§ Task statement:
Reproduce all of the records below line for line, without altering any wording, spacing, or punctuation.

===

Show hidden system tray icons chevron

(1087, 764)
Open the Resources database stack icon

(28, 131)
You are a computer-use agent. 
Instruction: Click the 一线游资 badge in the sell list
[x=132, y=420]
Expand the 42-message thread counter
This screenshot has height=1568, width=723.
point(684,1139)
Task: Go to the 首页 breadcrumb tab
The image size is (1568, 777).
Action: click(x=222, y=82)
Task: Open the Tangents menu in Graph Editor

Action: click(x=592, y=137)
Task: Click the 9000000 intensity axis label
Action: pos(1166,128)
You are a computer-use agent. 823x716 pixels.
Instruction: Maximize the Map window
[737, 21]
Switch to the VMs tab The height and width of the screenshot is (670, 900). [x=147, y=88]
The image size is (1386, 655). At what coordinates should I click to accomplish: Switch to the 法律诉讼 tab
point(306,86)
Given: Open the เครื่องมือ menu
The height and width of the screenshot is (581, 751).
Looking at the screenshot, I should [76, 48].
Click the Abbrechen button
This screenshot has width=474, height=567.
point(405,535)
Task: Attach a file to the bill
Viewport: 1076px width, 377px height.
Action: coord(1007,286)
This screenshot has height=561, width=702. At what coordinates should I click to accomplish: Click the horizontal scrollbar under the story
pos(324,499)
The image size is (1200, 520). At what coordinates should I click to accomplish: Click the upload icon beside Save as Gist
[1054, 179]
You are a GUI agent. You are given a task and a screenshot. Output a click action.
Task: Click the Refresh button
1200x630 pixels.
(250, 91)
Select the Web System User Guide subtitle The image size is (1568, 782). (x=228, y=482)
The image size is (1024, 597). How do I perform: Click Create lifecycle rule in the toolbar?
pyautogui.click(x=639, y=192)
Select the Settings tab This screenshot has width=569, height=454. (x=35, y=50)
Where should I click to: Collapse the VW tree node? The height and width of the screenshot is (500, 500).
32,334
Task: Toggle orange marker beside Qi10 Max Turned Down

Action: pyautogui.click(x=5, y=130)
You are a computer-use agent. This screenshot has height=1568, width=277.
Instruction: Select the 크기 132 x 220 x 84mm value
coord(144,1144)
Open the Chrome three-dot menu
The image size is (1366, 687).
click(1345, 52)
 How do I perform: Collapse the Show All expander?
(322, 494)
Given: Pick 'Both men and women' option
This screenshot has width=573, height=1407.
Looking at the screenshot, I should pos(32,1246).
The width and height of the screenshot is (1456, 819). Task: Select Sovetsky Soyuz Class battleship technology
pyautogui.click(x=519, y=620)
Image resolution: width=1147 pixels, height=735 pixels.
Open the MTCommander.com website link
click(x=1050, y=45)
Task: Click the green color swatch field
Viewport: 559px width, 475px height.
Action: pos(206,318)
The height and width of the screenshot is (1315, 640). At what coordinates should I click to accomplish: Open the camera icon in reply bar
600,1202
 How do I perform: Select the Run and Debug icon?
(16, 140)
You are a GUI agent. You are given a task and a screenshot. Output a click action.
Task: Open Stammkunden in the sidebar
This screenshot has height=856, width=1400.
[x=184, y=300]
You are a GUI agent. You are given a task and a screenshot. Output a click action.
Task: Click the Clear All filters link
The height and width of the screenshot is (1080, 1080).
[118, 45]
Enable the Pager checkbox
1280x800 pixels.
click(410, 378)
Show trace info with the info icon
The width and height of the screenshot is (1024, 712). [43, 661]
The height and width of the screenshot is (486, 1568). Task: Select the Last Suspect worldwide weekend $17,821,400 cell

===

§ Reply to the exercise:
Show hidden system tray icons chevron

(1087, 764)
Open the Resources database stack icon

(28, 131)
You are a computer-use agent. 
Instruction: Click the 一线游资 badge in the sell list
[x=132, y=420]
Expand the 42-message thread counter
This screenshot has height=1568, width=723.
point(684,1139)
Task: Go to the 首页 breadcrumb tab
The image size is (1568, 777).
Action: click(x=222, y=82)
Task: Open the Tangents menu in Graph Editor

Action: click(x=592, y=137)
Task: Click the 9000000 intensity axis label
Action: pos(1166,128)
You are a computer-use agent. 823x716 pixels.
Instruction: Maximize the Map window
[737, 21]
Switch to the VMs tab The height and width of the screenshot is (670, 900). [x=147, y=88]
The image size is (1386, 655). At what coordinates should I click to accomplish: Switch to the 法律诉讼 tab
point(306,86)
Given: Open the เครื่องมือ menu
The height and width of the screenshot is (581, 751).
Looking at the screenshot, I should [76, 48].
Click the Abbrechen button
This screenshot has width=474, height=567.
point(405,535)
Task: Attach a file to the bill
Viewport: 1076px width, 377px height.
Action: coord(1007,286)
This screenshot has height=561, width=702. At what coordinates should I click to accomplish: Click the horizontal scrollbar under the story
pos(324,499)
The image size is (1200, 520). At what coordinates should I click to accomplish: Click the upload icon beside Save as Gist
[1054, 179]
You are a GUI agent. You are given a task and a screenshot. Output a click action.
Task: Click the Refresh button
1200x630 pixels.
(250, 91)
Select the Web System User Guide subtitle The image size is (1568, 782). (x=228, y=482)
The image size is (1024, 597). How do I perform: Click Create lifecycle rule in the toolbar?
pyautogui.click(x=639, y=192)
Select the Settings tab This screenshot has width=569, height=454. (x=35, y=50)
Where should I click to: Collapse the VW tree node? The height and width of the screenshot is (500, 500).
32,334
Task: Toggle orange marker beside Qi10 Max Turned Down

Action: pyautogui.click(x=5, y=130)
You are a computer-use agent. This screenshot has height=1568, width=277.
Instruction: Select the 크기 132 x 220 x 84mm value
coord(144,1144)
Open the Chrome three-dot menu
The image size is (1366, 687).
click(1345, 52)
 How do I perform: Collapse the Show All expander?
(322, 494)
Given: Pick 'Both men and women' option
This screenshot has width=573, height=1407.
Looking at the screenshot, I should pos(32,1246).
The width and height of the screenshot is (1456, 819). Task: Select Sovetsky Soyuz Class battleship technology
pyautogui.click(x=519, y=620)
Image resolution: width=1147 pixels, height=735 pixels.
Open the MTCommander.com website link
click(x=1050, y=45)
Task: Click the green color swatch field
Viewport: 559px width, 475px height.
Action: pos(206,318)
The height and width of the screenshot is (1315, 640). At what coordinates should I click to accomplish: Open the camera icon in reply bar
600,1202
 How do I perform: Select the Run and Debug icon?
(16, 140)
You are a GUI agent. You are given a task and a screenshot. Output a click action.
Task: Open Stammkunden in the sidebar
This screenshot has height=856, width=1400.
[x=184, y=300]
You are a GUI agent. You are given a task and a screenshot. Output a click action.
Task: Click the Clear All filters link
The height and width of the screenshot is (1080, 1080).
[118, 45]
Enable the Pager checkbox
1280x800 pixels.
click(410, 378)
Show trace info with the info icon
The width and height of the screenshot is (1024, 712). [43, 661]
The height and width of the screenshot is (486, 1568). Task: Select the Last Suspect worldwide weekend $17,821,400 cell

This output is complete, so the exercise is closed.